* [BRANO FORNITO]:
Al terzo piano dello Studio del MChT c’era una piccola, stretta e lunga stanza, con una finestra e pochi modesti mobili. In questa stanza lavorò, e per lungo tempo visse, iI vero animatore e creatore dello Studio, Leopol’d Antonovic Sulerzickij . Passava molto tempo a riflettere in questa stanza, sforzandosi di organizzare nel miglior modo la vita comune degli studijcy.

La sua fantasia gli suggeriva nuove forme di gestione dello Studio, dove ognuno di noi avrebbe potuto ricevere il massimo della gioia, nelle ore di lavoro come in quelle di riposo. Spesso, si consigliava su questo col suo allievo e amico Vachtangov.

* [DATI REGISTRATI]:
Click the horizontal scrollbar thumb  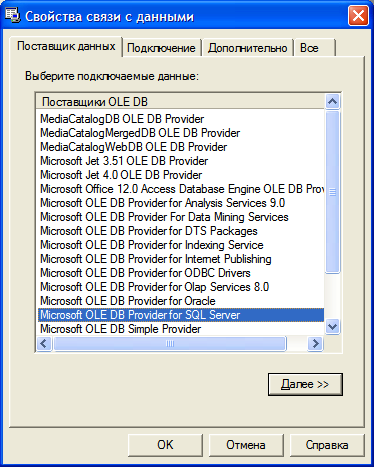(170, 343)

* [ESERCIZI]:
a: Traduci in inglese questa frase del brano fornito: "Spesso, si consigliava su questo col suo allievo e amico Vachtangov."
b: In una-tre frasi, spiega a quale scopo, secondo il brano fornito, Sulerzickij passava molto tempo a riflettere nella stanza al terzo piano.

* [RISULTATI PER ESERCIZIO]:
a: He often sought advice on this from his pupil and friend Vachtangov.

b: Sulerzickij vi rifletteva a lungo per organizzare nel miglior modo la vita comune degli studijcy. Cercava nuove forme di gestione dello Studio che permettessero a ciascuno di ricevere il massimo della gioia, sia nelle ore di lavoro sia in quelle di riposo.